Grosse déception pour tous les passionnés d’athlé ! Ce dimanche (11h10), au marathon de Londres, le duel tant attendu entre Eliud Kipchoge et Kenenisa Bekele n’aura finalement pas lieu. Pour vous consoler, Le Quotidien a demandé à plusieurs acteurs incontournables de la course à pied au Luxembourg de poser leur regard d’expert sur ces deux légendes vivantes de la course à pied.
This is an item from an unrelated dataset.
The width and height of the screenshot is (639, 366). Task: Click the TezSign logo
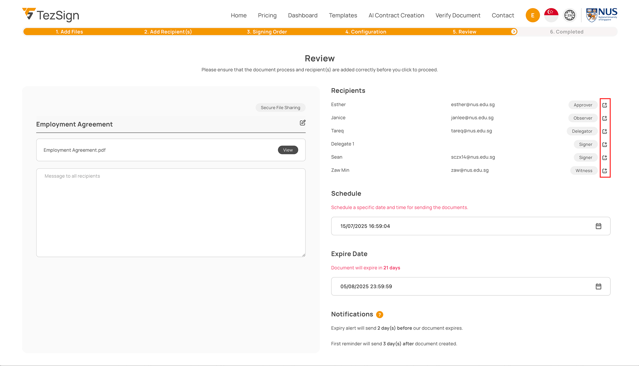pyautogui.click(x=51, y=15)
La terrible nouvelle est tombée vendredi, à 17h, via un communiqué de l’organisation. Touché au mollet gauche, Kenenisa Bekele a été contraint, la mort dans l’âme, de déclarer forfait pour le marathon de Londres qui se disputera ce dimanche. Du coup, le duel au sommet contre le Kényan Eliud Kipchoge est reporté. «Je vais prendre le temps de me soigner, de me remettre en forme et j’espère être de retour l’an prochain à Londres», a glissé l’Éthiopien. Chiche !
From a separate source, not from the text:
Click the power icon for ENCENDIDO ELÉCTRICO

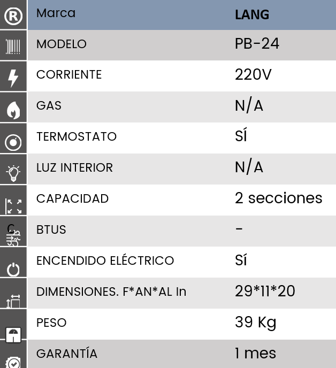pos(13,270)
«Bekele a vraiment marqué ma jeunesse»
Bob Bertemes (26 ans, Celtic Diekirch, l’actuel meilleur coureur de demi-fond et de fond luxembourgeois)
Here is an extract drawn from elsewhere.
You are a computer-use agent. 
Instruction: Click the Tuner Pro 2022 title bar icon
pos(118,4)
«Je crois que la NN Running Team a super bien résumé la chose : c’est la King’s Week* ! Et surtout, c’est parfait pour moi car je suis actuellement en vacances : en pleine off season, c’est-à-dire en période de coupure (NDLR : bien qu’il ait participé pour le fun au Red Bull 400, 400 mètres de course sur une piste de saut à skis inclinée à 35 degrés, ce samedi en Autriche, où il a fini 8e). Donc dimanche, je vais pouvoir me mettre tranquillement devant la télé et pouvoir regarder la course, sans devoir penser à faire un entraînement le matin. Ça va être super chouette, je crois que ça va être un bon spectacle, en tout cas je l’espère, même si je suis forcément hyper déçu que « Keni » ait dû déclarer forfait ! J’ai toujours été à 100% derrière Bekele. J’étais à Bruxelles, dans le stade avec mes parents et mon frère, lorsqu’il a réalisé le record du monde du 10 000 m (NDLR : 26’17 »53, le 26 août 2005). Je me souviens d’une douzaine de supporters africains postés dans les 150 derniers mètres et qui imprimaient un rythme d’enfer avec leurs baguettes sur leurs dum dum. Une ambiance formidable ! C’était magique, je me rappelle, on lui avait fait une standing ovation lors des deux derniers tours. Bref, Bekele a vraiment marqué ma jeunesse : il était tellement dominant sur piste, sur route mais aussi surtout en cross. Pour moi, c’est juste un meilleur coureur que Kipchoge. Après, c’est clair, sur marathon, »Keni » n’est pas le plus régulier des coureurs, il est moins fiable qu’un Kipchoge qui même dans un »jour sans » peut faire entre 2h03′ et 2h05 (il rit). Après, tu sais, un marathon n’est jamais écrit d’avance, c’est long, il peut se passer tellement des choses… Des troubles digestifs, une hypoglycémie, une fringale, une défaillance ou autre.»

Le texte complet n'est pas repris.